飛び出た心臓をもつ美少女 ― 心臓脱出「カントレル五徴症」の恐怖

飛び出た心臓をもつ美少女 ― 心臓脱出「カントレル五徴症」の恐怖

「心臓」は人間の身体にとって最も重要なものであろう。しかし、下の写真を見ていただきたい。この新生児は、「カントレル五徴症(Pentalogy of Cantrell)」という先天性奇形で、心臓が体外に飛び出て生れてきた。この発症例は100万分の8と言われ、これまで世界では100例ほどが記録に残っているだけだという。

【その他の画像はコチラから→http://tocana.jp/2015/11/post_8050.html】

■「カントレル五徴症」とは?

 カントレル五徴症は横隔膜、腹壁、心膜、心臓、胸骨の5つに欠損が起こる。心臓脱出の症状を指して「カントレル症候群」と呼ばれることもあるようだ。
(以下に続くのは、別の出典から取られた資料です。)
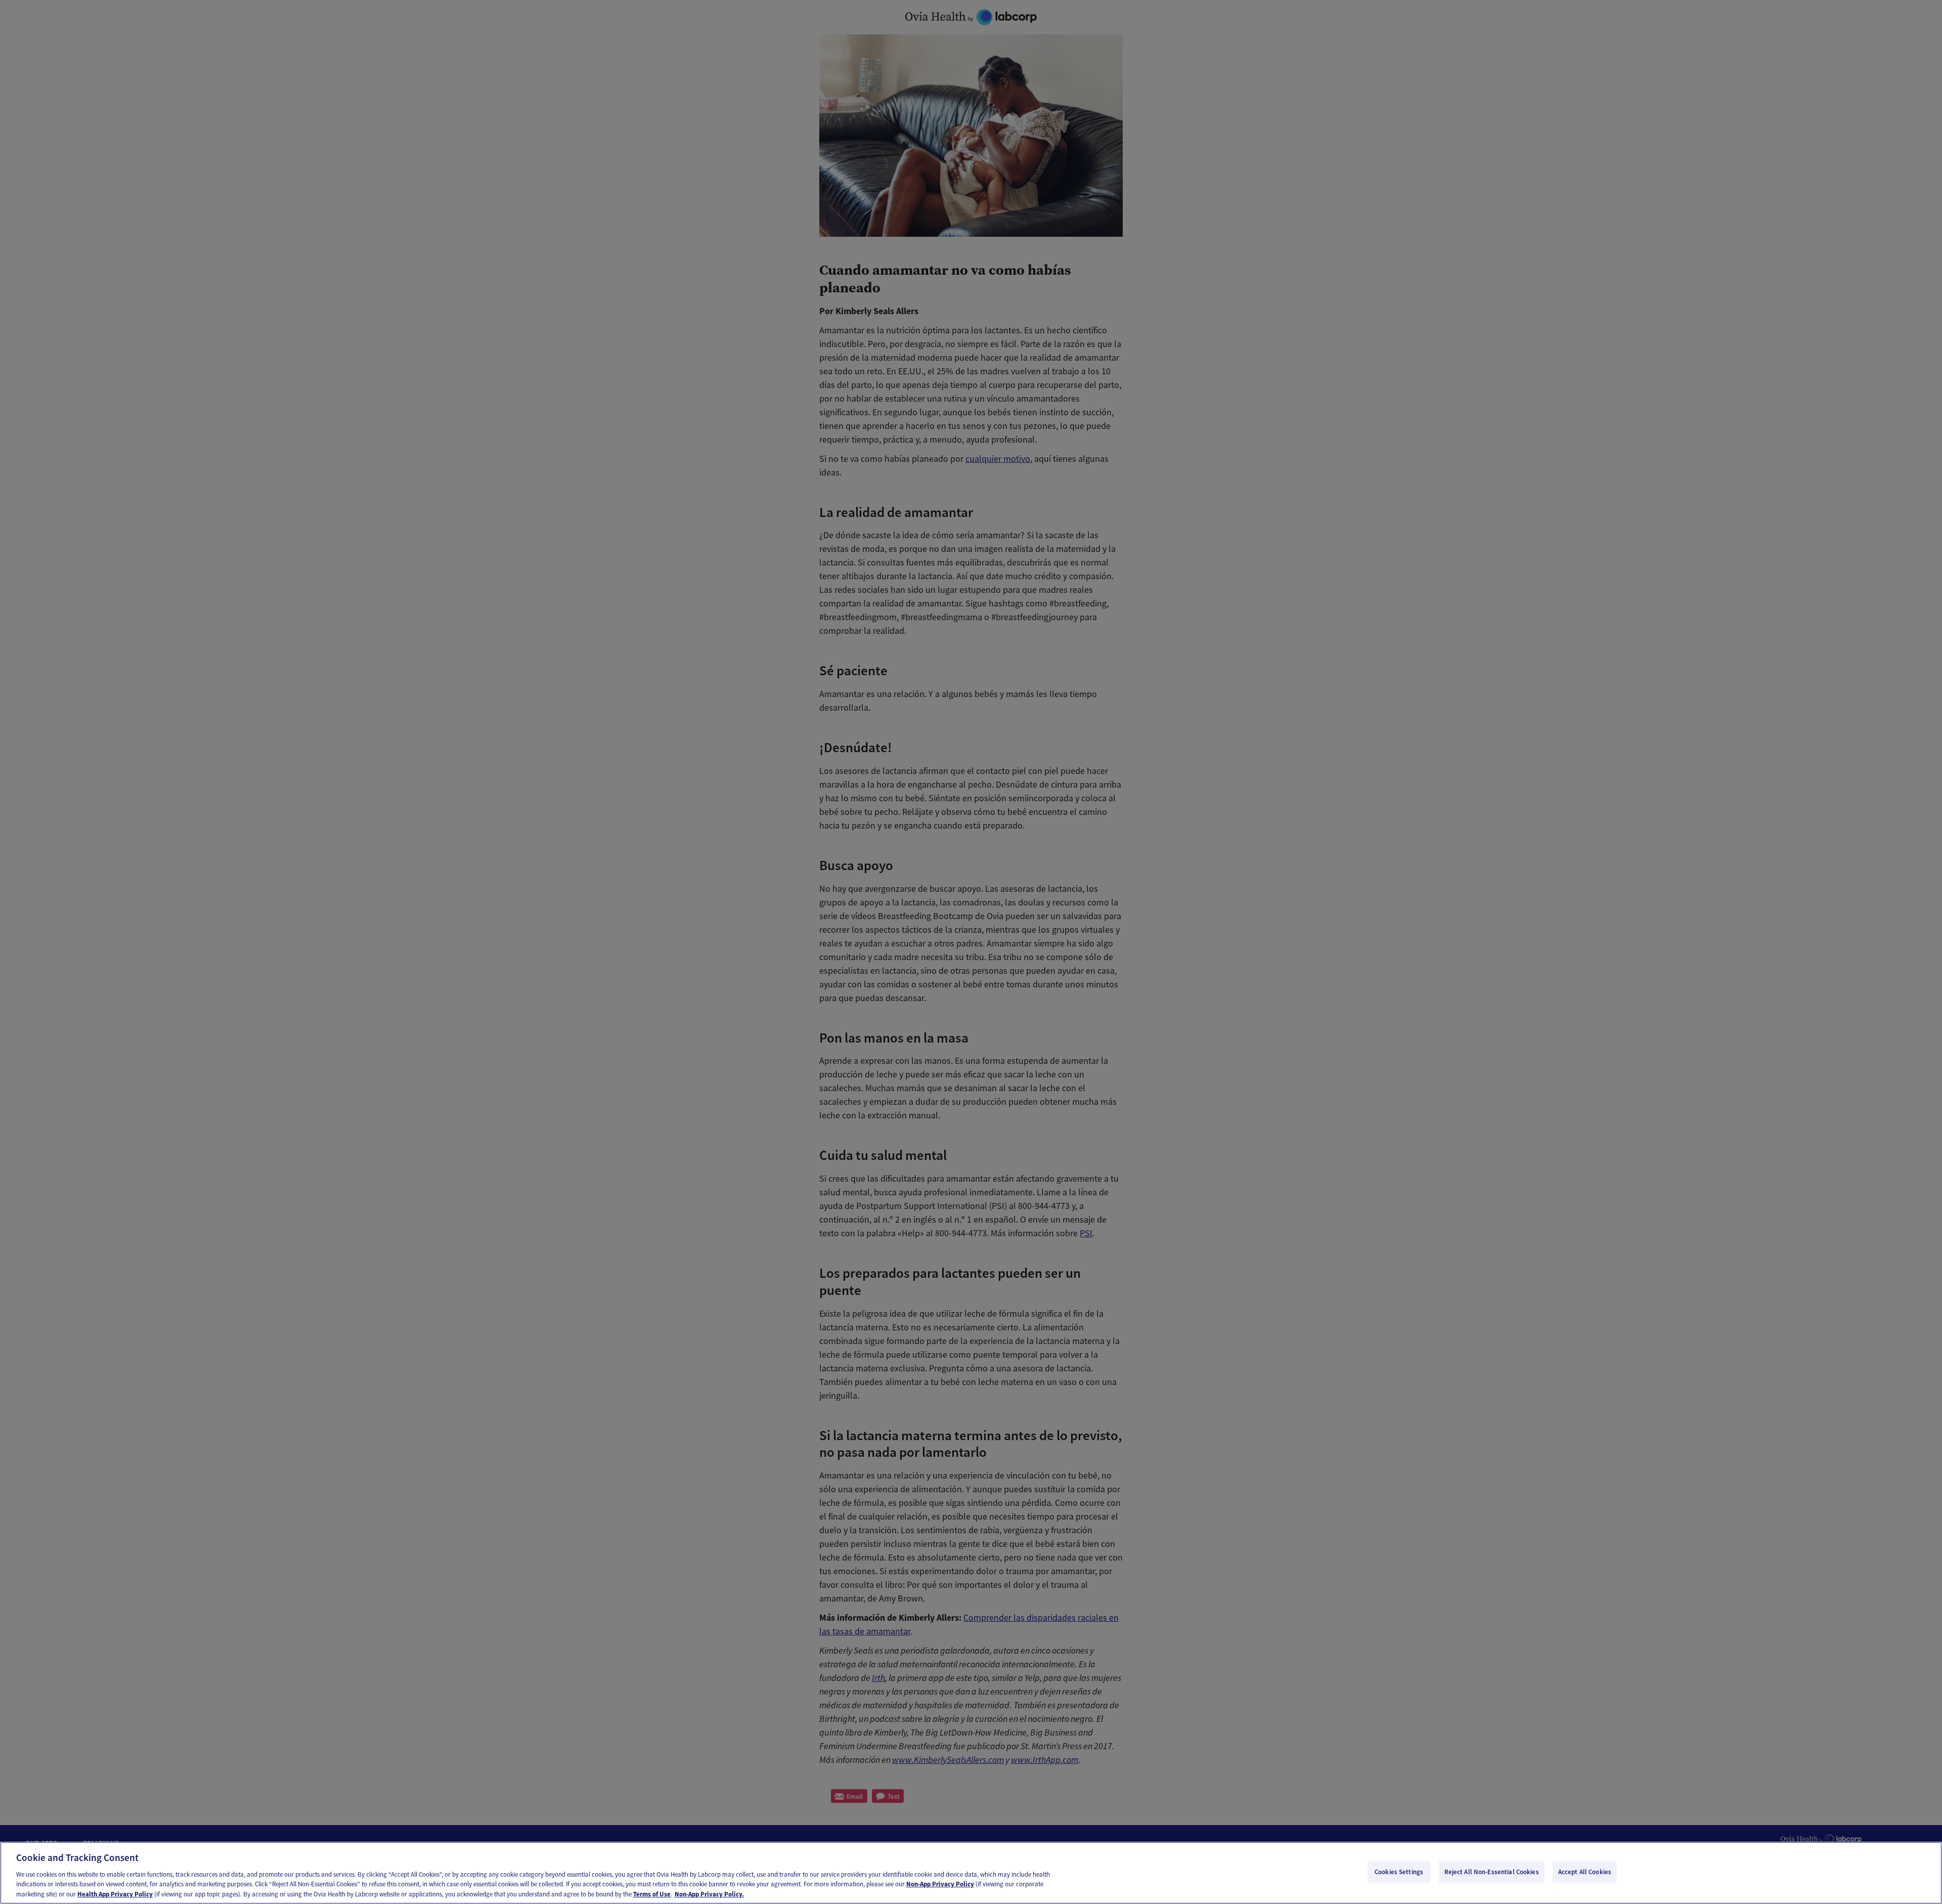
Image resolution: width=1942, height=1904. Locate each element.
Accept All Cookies (1584, 1872)
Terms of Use (652, 1893)
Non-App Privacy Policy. (709, 1893)
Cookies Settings (1399, 1872)
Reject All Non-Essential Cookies (1491, 1872)
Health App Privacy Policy (115, 1893)
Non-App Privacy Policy (940, 1884)
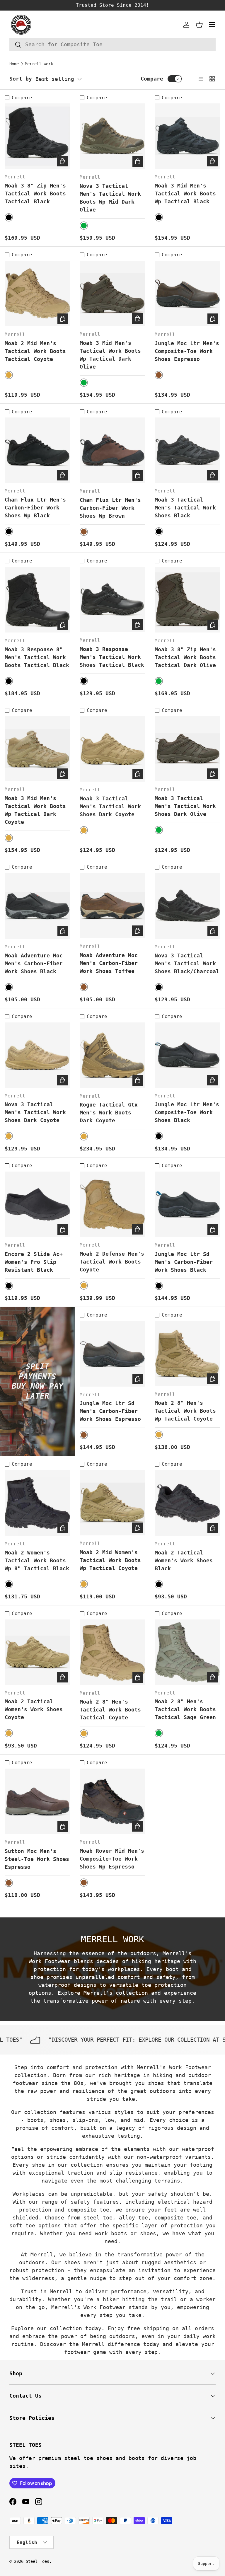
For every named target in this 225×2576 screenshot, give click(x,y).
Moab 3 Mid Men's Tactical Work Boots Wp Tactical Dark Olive (110, 355)
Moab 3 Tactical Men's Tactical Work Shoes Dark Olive (185, 806)
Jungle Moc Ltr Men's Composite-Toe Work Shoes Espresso (187, 351)
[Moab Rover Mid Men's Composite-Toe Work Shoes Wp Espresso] (112, 1801)
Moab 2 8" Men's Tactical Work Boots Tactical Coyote (110, 1710)
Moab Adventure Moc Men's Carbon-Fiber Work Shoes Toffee (109, 963)
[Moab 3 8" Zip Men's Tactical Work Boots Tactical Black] (37, 136)
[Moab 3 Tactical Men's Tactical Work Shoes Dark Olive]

上記写真のロシア在住のヴィルサヴィヤちゃん(6歳)の場合、胸骨の一部と横隔膜が欠落しているという。

 そして以前話題になった「飛び出た心臓を持つ18歳少年」ことアルピット・ゴヒルさんだが、彼もカントレル五徴症だ。彼は18歳までこの症状を持ちながら通常の生活に加えて農場での労働もこなしており、この症状を持つ患者の中では最も長く生存している。

■「カントレル五徴症」は本当に不治の病か?

「カントレル五徴症」の治療法だが、心臓手術であることに加えて、ほかの先天性奇形も併発しているため、今までは医者も複雑すぎて手を出せずにいたらしい。前述のヴィルサヴィヤちゃんも手術のために渡米したが、子供専門病院で検査の結果、手術はリスクが高すぎると診断されたという。ところが、世界初のカントレル五徴症の手術に成功した病院があったのだ。それも何と日本に!

 静岡県立こども病院は先月、「カントレル症候群」をはじめ複数の心臓疾患を抱えるマレーシアのリー・ウェン・ウィーさん(14歳)の手術に成功した。この心臓疾患に対する根治的な手術を成功させたのは世界初だという。

 リーさんはカントレル五徴症のほかにも、大動脈と肺動脈が両方とも右心室に直接つながっており、酸素不足で全身性チアノーゼを呈していた。3D画像診断などを駆使し治療方針を立てた上で、心臓血管外科と胸郭形成の計2回、17時間に及ぶ手術が行われた。手術にあたった坂本喜三郎副院長によると、「手術前は根治的治療が可能かどうか、50パーセント以下の確率でした。実際に胸を開いて心停止させ、心臓の状態を確認してから、できると確信しました」と語った。

 リーさんは順調に回復しており、記者会見でも「学校に行って、手術前はできなかった運動がしたい」と笑顔で語ったという。

 日本の医学によって、カントレル五徴症のような重度の心臓疾患の手術が成功したのは何とも喜ばしいニュースだ。この知識や技術が日本人だけではなく、この病気に苦しむ他国の子供にも早く適応できるようになってほしいと願う。